• [GIVEN PASSAGE]
========
The Electricity Industry Reform Act was passed in 1998. The relevant provisions of the Act came into force on 9 July 1998. As a result of this legislation, BOPE1 had to decide whether to become an energy supply business only or a lines business only. It decided on the latter and put its generation and retail business up for sale. Due diligence was required on the part of tenderers.
A consortium led by Todd Energy Ltd carried out due diligence and became the purchaser. The agreement to purchase required the purchaser to acquire all “business contracts” as set out in the Second Schedule to that Agreement. There is no suggestion that any contract for the supply of electricity by the Joint Venture other than the Energy Supply Agreement is included in that Schedule.
On 10 March 1999, BOPE1 requested NGCEL’s consent to the assignment to a company to be nominated by the consortium of Kapuni Energy Ltd’s and BOPE1’s interest in the Energy Supply Agreement (and a Gas Supply Agreement). There was, again, no suggestion of any other agreement for the supply of electricity being assigned. The request for consent to the assignment stated that the terms of the agreement would remain the same and that the consortium would have the same rights and obligations as BOPE1. NGCEL consented to that request, provided that any company nominated by the consortium was a company of substance with the ability to perform and meet its obligations under the agreement. In due course the consortium did nominate a company, which was acceptable to NGCEL. That company took the name Bay of Plenty Electricity Limited. It is that company which is the current appellant and which is referred to in this judgment as BOPE2. BOPE1 changed its name.
The assignment was settled on 31 March 1999. Almost immediately, BOPE2 complained of pricing or “value” imbalances in all contracts in the Joint Venture. BOPE2 paid only half the invoices for electricity charged to it for the months of April and May. It claimed to be entitled to retain the other half of the invoiced amount on the basis that it was a fifty per cent Joint Venture partner. The Joint Venture and NGCEL objected to this underpayment. In June, BOPE2 also began withholding payments under other contracts.
Following a sharp letter from the Co-generation Plant Manager, BOPE2 made out and delivered a cheque to the Joint Venture for the full amount of the invoice rendered for the month of June. But the cheque was dishonoured. No alternative payment was made. On 10 August 1999, BOPE2 sent a letter to NGCNZ and the Joint Venture claiming for the first time that the Energy Supply Agreement had not commenced “because the ‘Energy Supply Facility’ construction had not been completed in accordance with that Agreement”. For this reason, it said, BOPE2 was not obliged to purchase the electricity. It indicated that it would continue to purchase electricity from NGCEL on a monthly basis at a price of $0.022 per c/kWh until further notice. It stated that it would only accept electricity delivered on those pricing terms and that, if such terms were not acceptable, NGCEL should make other arrangements for the sale of electricity.
Not unexpectedly, this claim was promptly and emphatically rejected by NGCEL on 19 August 1999. The present proceedings were issued one month later, on 1 September 1999.
Electricity continued to be supplied to BOPE2. The company was invoiced at the rate specified in the agreement for the four months, September to December 1999. Despite the statement that BOPE2 would continue to purchase electricity at 2.2c/kWh, no payments at all were made in respect of June, July or August. In October a direct credit of $526,148.18 was made by BOPE2, purportedly for the period April to October at a rate of 2.2c/kWh.
========
• [ROWS]
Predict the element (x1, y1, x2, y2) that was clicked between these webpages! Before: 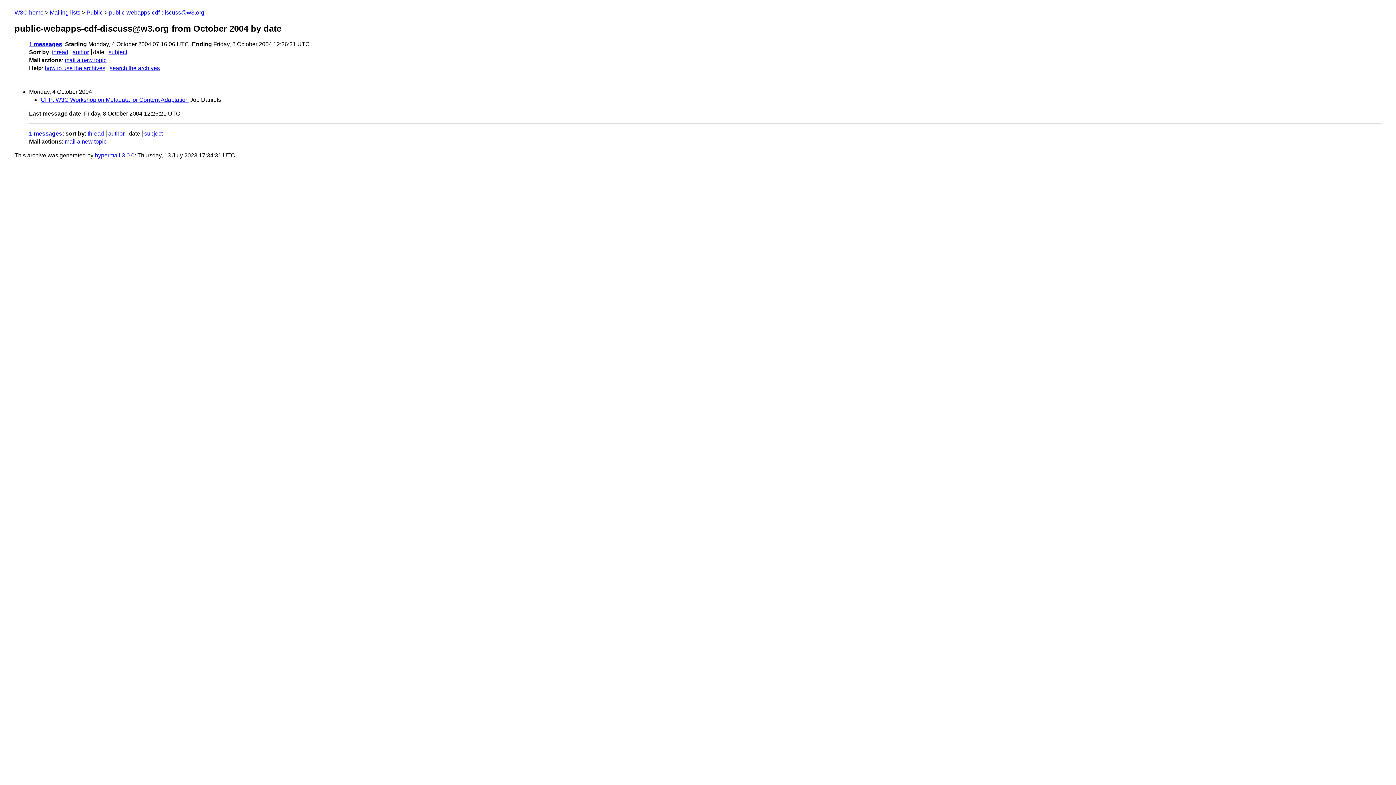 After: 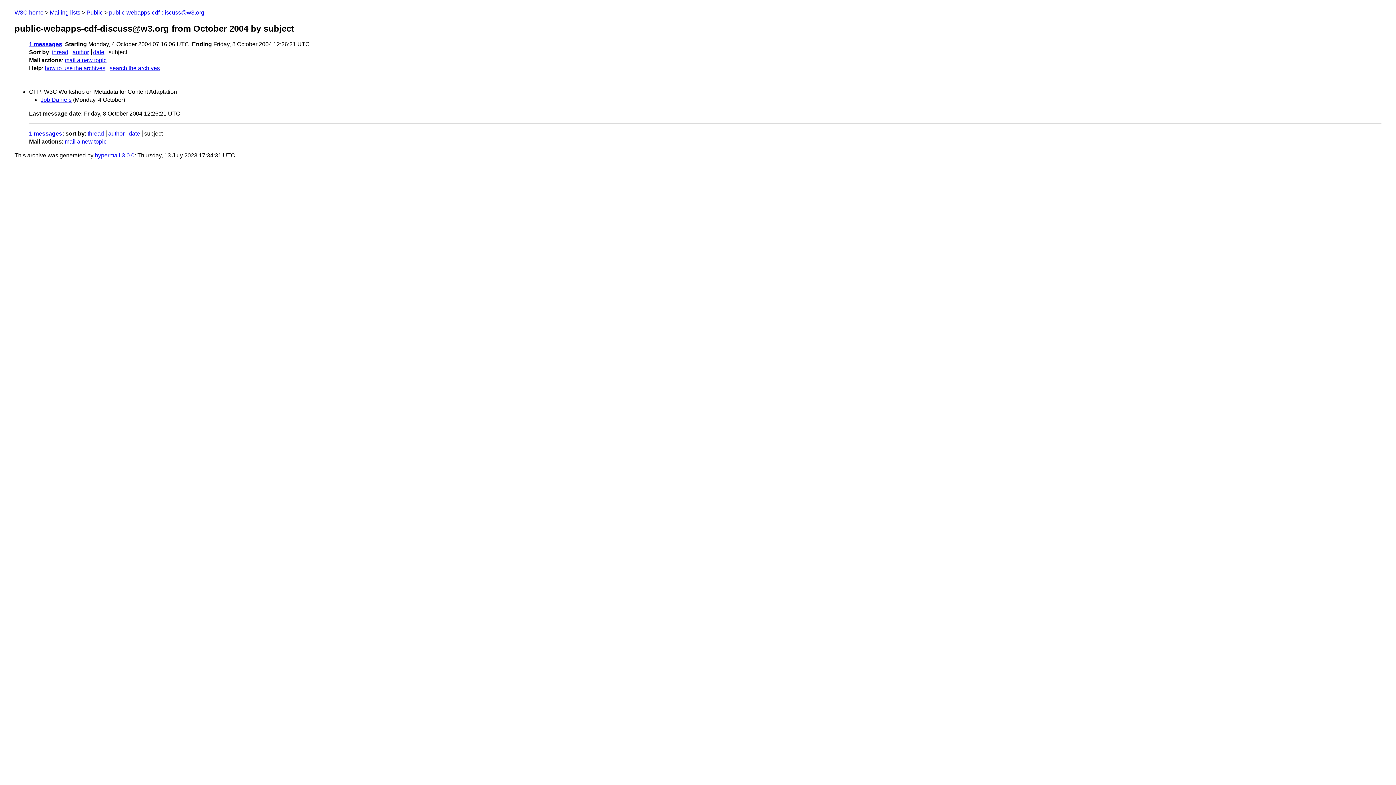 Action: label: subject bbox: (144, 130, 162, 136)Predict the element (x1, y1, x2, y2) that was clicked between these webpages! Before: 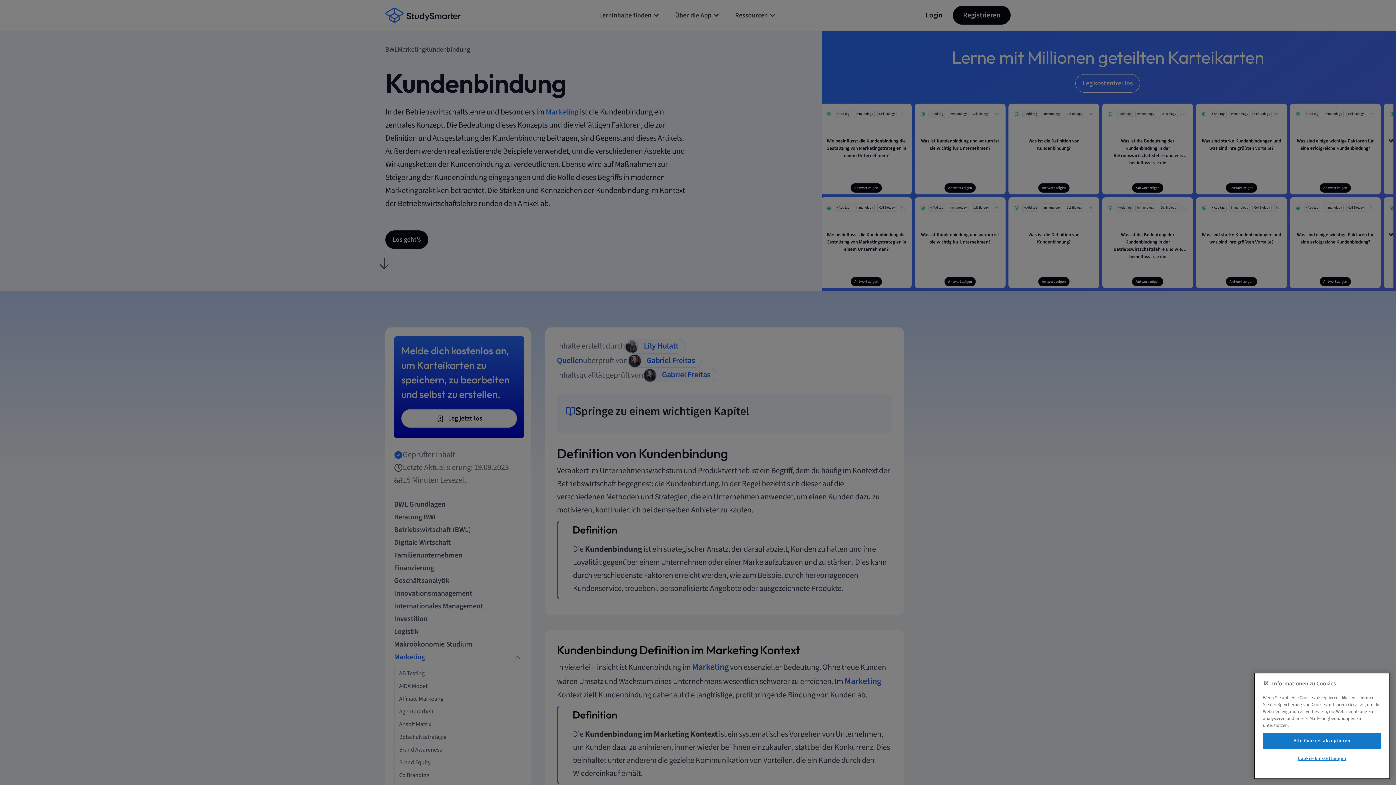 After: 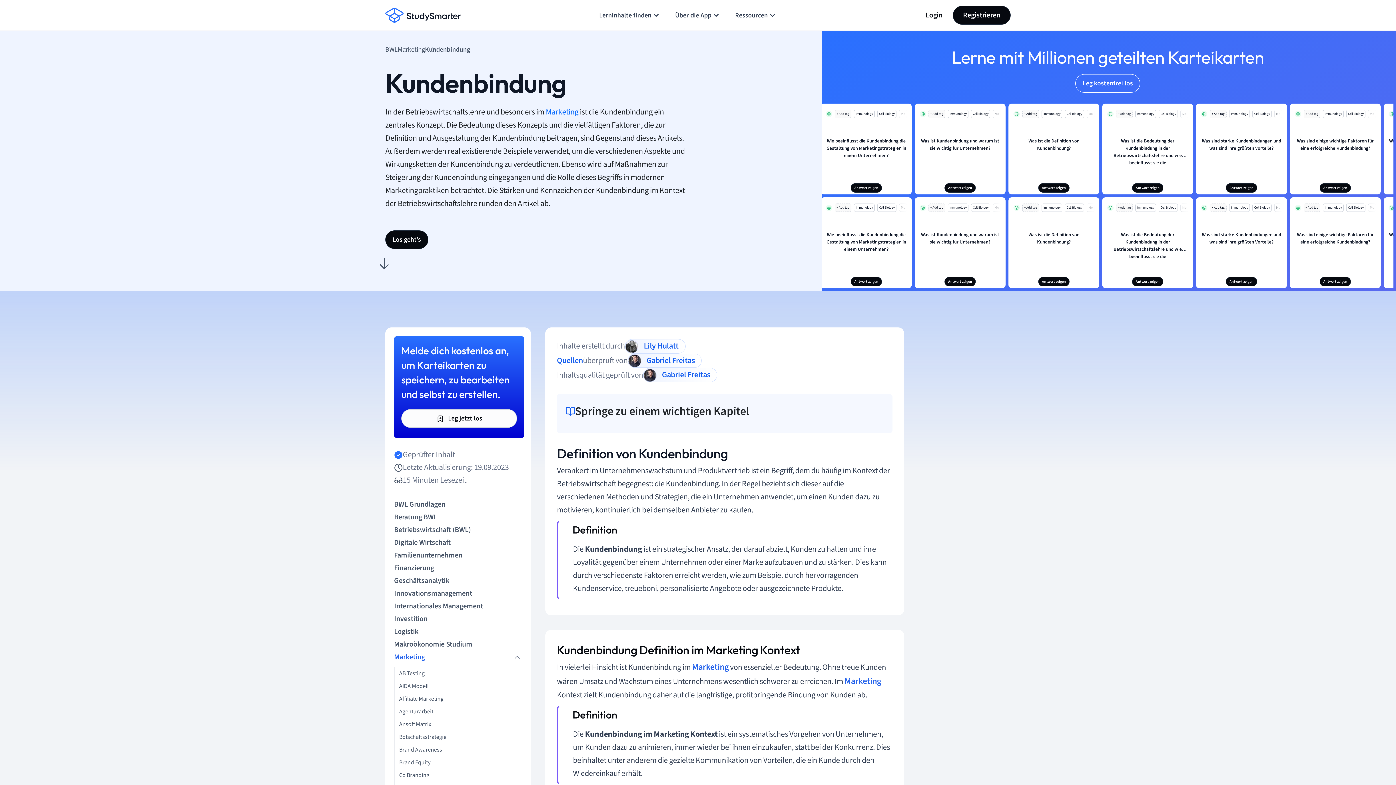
========
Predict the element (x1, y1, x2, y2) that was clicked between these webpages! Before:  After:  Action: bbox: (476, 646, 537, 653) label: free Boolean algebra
========
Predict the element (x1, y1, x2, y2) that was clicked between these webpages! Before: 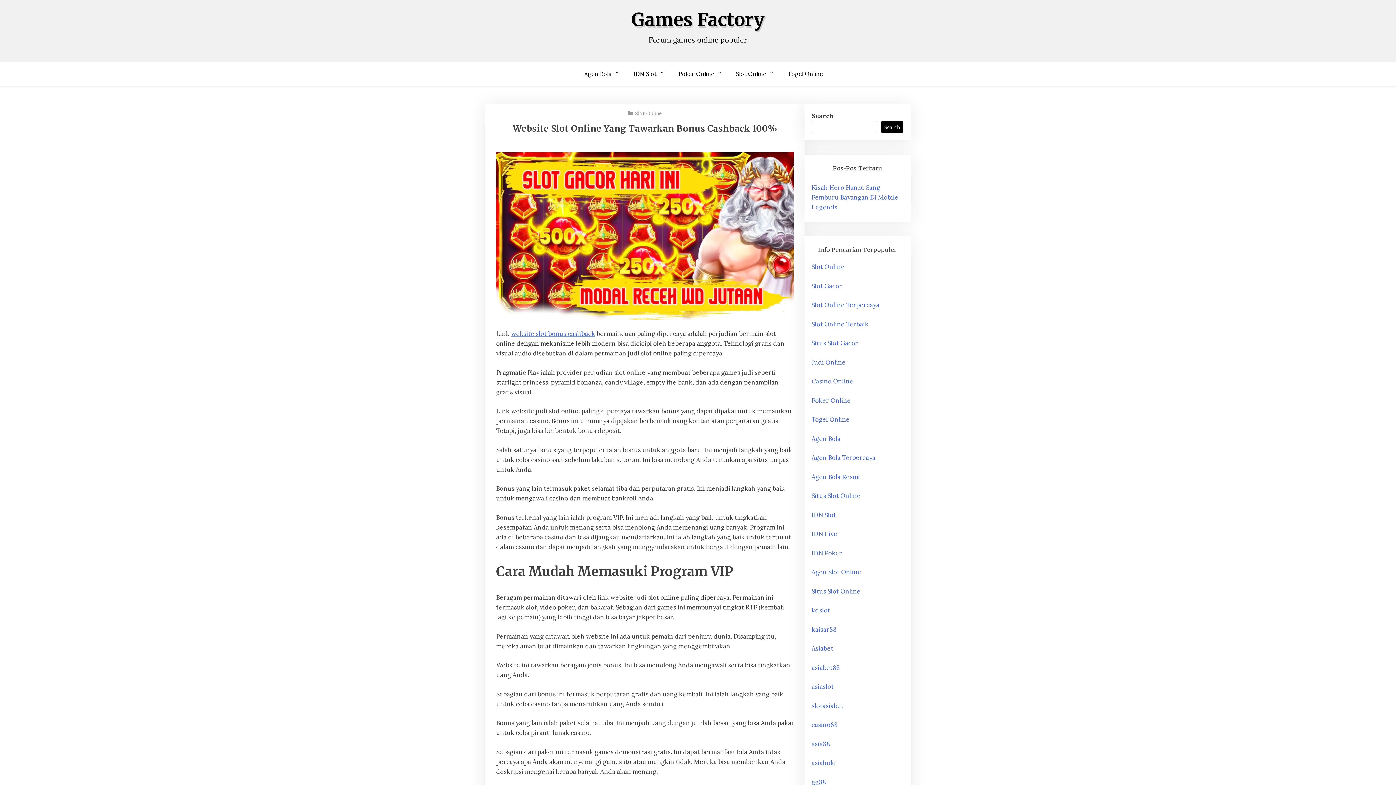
========
• [WHAT YOU WILL DO] According to the passage on the Energy Supply Agreement dispute, on what date was the assignment settled? The rows were taken from a different source than the text.

• [EXERCISE ANSWER] The assignment was settled on 31 March 1999.